Genre: Multi, a consummation of sorts., gender neutral/bigender character
Language: English
Status: Completed
Published: 2018-03-05
Updated: 2018-03-05
Packaged: 2019-03-27 06:33:05
Rating: General Audiences
Warnings: No Archive Warnings Apply
Chapters: 1
Words: 4,342
Publisher: archiveofourown.org
Story URL: https://archiveofourown.org/works/13875171
Author URL: https://archiveofourown.org/users/lupinely/pseuds/lupinely
Summary: At the end of his life, retired Stabile of the Ekumen Genly Ai shares a part of his story on Gethen that he never told.





	the end and the way

**Author's Note:**

> I reread _The Left Hand of Darkness_ last month for the third time—the first time since Le Guin's passing. Thank you for everything, Ursula. You changed my life.
> 
> (As a note: a great deal of this story is intended to "update" the conceptions of gender and sexuality that Le Guin employed in _Left Hand_ when it was published in 1969, but even so I have not done so perfectly. I use the word "homosexual" a few times when I would really rather not, but it seemed to fit the story best, and hopefully my fellow gays will forgive me for it.)

 

 

 

 

I knew as they happened that there would be things during our journey across the ice together that would never make it into my official report to the Ekumen.

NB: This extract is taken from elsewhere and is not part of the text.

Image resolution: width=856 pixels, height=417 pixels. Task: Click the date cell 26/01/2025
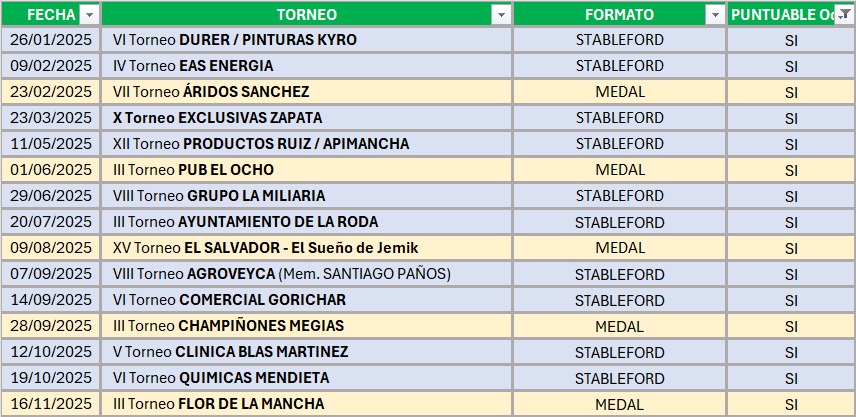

Just as Estraven promised to say nothing of our mindspeak conversations in their journals, so I promised myself, then and later when the journey was over, that there were things too private, too precious to include as part of an official record of early contact with Gethenian society.

Of course while training to become a Stabile of the Ekumen, I had learned that there would be many personal parts of my experiences on new worlds that I might not want to share and that I should choose, anyway, to do so in the name of contributing to the body of knowledge that the Ekumen possessed. Never before had this bothered me or given me pause; I am not a particularly reserved man, and my life on Gethen was so singularly focused on my mission that the idea that any of my experiences might end up being too vulnerable to share seemed rather laughable. But it came to me during our eighty-six day journey that there were indeed some things between Estraven and me that I wanted to keep to myself, either as an emblem of the bond that we came to share or as a talisman to ward off the narrow-minded thinking I had previously employed during my years on Gethen thus far.

Whether these secretive matters I kept for myself would have had any edifying purposes had I shared them, I cannot know. Perhaps, but perhaps not. We were but two individuals alone in the world, and the experience of two people, while illustrative, is not extrapolative. And of course my feelings of selfish reticence only intensified after Estraven’s passing; these memories were all I had left of our time together, and I needed in many ways to bear them in solitude, for I do not think sharing them would have lessened my grief but rather increased my burden of it.

So I write this now at the end of my life, not as an Ekumenical report to be kept in the vast archives on the planets of all the known worlds, but as a memoir of sorts: an _in memoriam_. Estraven’s name has never been fully cleared even in their death, not even when Gethen joined the hearth of the Ekumen and not now that it has been a part of it for several decades. I suppose in Karhide there will always live on the legacy of Estraven the Traitor, and nothing that I, the eternal alien, write now can ever change that. But it seems to me a great disservice to the one whom I loved for me to leave this life, of which I have publicly documented so much, without talking at least briefly, without humiliation or shame, of that one who was the greatest love of my life. I think Estraven would laugh at me, for there is little maintenance of _shifgrethor_ in the retelling of these memories, but there is a deliberate eschewing of the rigid gendered behavior that dominated my life before I learned on Gethen to finally challenge it, and I hope in doing that much at least that I may prove myself worthy.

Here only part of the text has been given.